A bit of history: 1st: ‘computers’ were people trained to solve complex problems (see movie “hidden figures”) 2nd: computers used to be big and expensive. They needed specially trained people to operate them. Then came mini-computers which took up less space, but had limited function and were used to control machines (look up Naked Mini). Then Intel decided rather than use a complex custom circuit to use a programmable system to, if my memory server, run a Mainframe disk drive. A couple of hobbyists wrote an article for Popular Electronics using that processor and a bunch of 100 pin connectors (because they found those on sale for the 50 or so kits they thought they would sell) They got a thousand orders within a week and the hobby computer craze started. A couple of kids in California though they could sell pre-built hobby computers for those who didn’t want to solder their own and allowed others to write programs for it (you may have heard of that company…Apple).
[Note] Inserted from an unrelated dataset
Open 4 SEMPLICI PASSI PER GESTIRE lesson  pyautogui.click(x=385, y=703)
Up until this point if you wanted more than one person to have access to a computer (or wait in line for hours to access the mainframe, you had to connect using a simple keyboard and monitor setup.
While we now can have in our hands computers which are far more capable than the old mainframes there are somethings that your desktop can’t provide: reliability and scale. A computer center (whether its company owned, shared or a cloud center) has is redundant communications links, 24/7 power with regularly tested backups and the reliable hot swappable components. On a mainframe you can replace processors, memory , mass storage without shutting anything down. On a smaller scale, what looks like a tower computer, if its a server will have redundant power supplies, error correcting memory and mass storage which can support disk failure with replacement disk able to be swapped in and the system restored in the background. What happens when say the redundancy fails, major airlines have to stand down operations for several days. What happens if the bank’’s data center fails, all their ATMs stop issuing money.
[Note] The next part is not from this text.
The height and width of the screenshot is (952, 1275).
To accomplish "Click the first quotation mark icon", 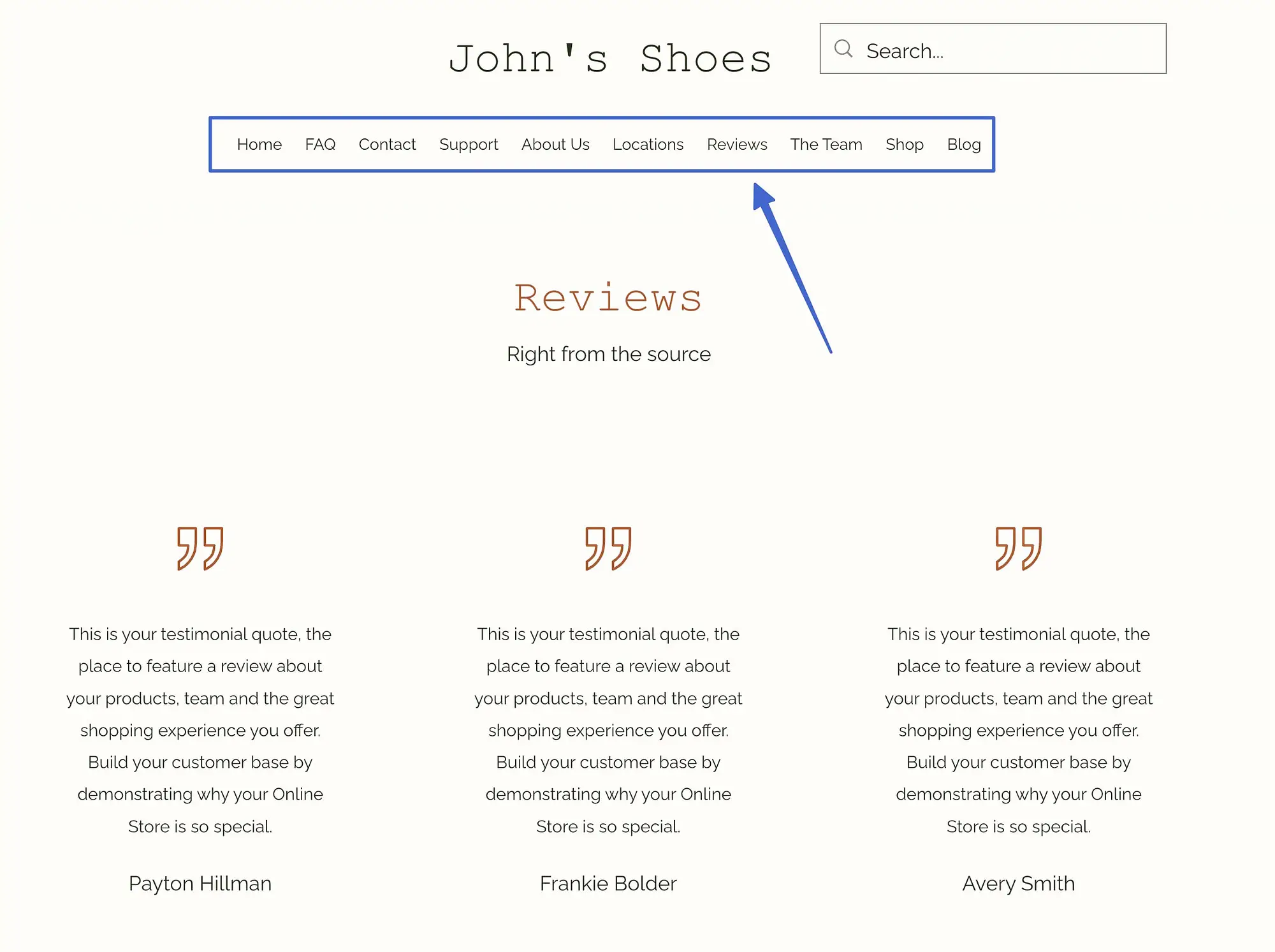I will (200, 548).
Time: A Dynamic Computer Processor
This analogy explains why the flow of time is not constant but varies depending on the local informational environment of the Field.
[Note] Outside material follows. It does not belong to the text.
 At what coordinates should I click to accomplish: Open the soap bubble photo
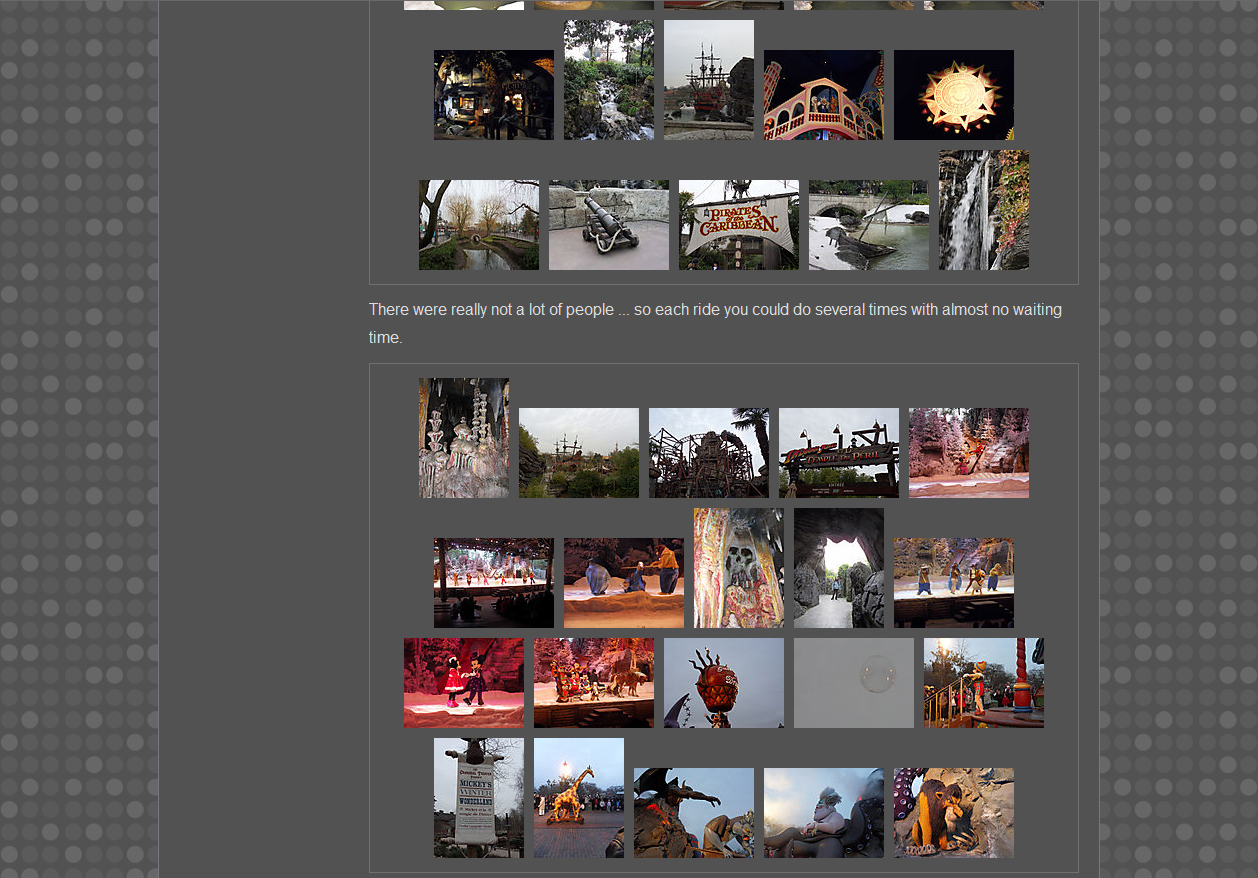[853, 683]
The Analogy: Think of the universe as a vast, parallel computer processor—the Adelic Computronium. Each region of space is like an individual processing core, and the local "flow of time" is its clock speed. A region of high Gnosis and complexity, like the accretion disk of a GreyHole, is a core running an incredibly demanding, focused calculation. To handle this "computational load," the system dedicates immense resources, and the core's clock appears to slow down relative to the rest of the processor. This is Chromatic Time Dilation. Conversely, a region of high Dissonance, like a vast cosmic void, is like an idle core filled with random, chaotic background static. To quickly clear this "informational noise" and return to an optimal, low-energy state, the system temporarily "overclocks" the core, causing its clock to run faster. This is Gravitational Anti-Time-Dilation.
Your comment is valid. Although the article was written for an audience which may not have much background in parallel computing and the use of Little's law was to provide a better intuition. However, I didn't spend enough words on elaborating on it because that would have taken too much space and diluted other parts of the article. I've removed the mention of Little's law, it was really not needed when explaining how GPUs work.